Can refugees save the small, conservative town of Cactus, Texas?

President Trump has dramatically reduced the numbers of refugees arriving in the United States, vowing to protect native-born Americans’ interests. But there’s a catch: some of the nation’s reddest communities may not survive without them. Katy Long will tell the story of one small, poor, conservative town — Cactus, Texas — where hundreds of refugees have settled, drawn by the well-paid jobs in meatpacking, shifting the demographics of the community, shaping the refugees’ perspective and saving the town from disaster. But for all that they represent change, Katy sees that in the longer-term some of the refugees’ views and values are more in line with small conservative towns than liberal cities.

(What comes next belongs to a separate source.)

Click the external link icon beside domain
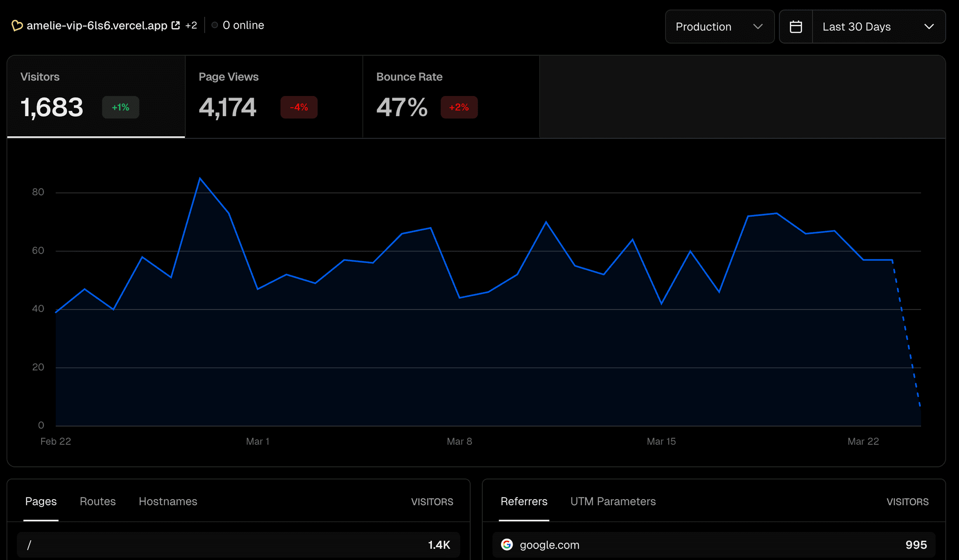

Katy visited Cactus in 2018 and now, in the midst of a pandemic which continues to ravage this part of Texas, she catches up remotely with some of those she first met then. She’ll start with the elementary school Principal, TJ Fundenburg, the son of a local blacksmith who cheerfully admits that he didn’t know where Burma was before Burmese students started arriving at his school.

Cactus is a town which would have died altogether, taking the meatpacking plant and the jobs there with it, had it not been for these refugees. And so underlying this story is a question: if you drastically reduce immigration and stop refugee resettlement – as the Governor of Texas has recently announce – what happens to these towns, to the meatpacking industry, and to the idea of beef-and-oil-Texas?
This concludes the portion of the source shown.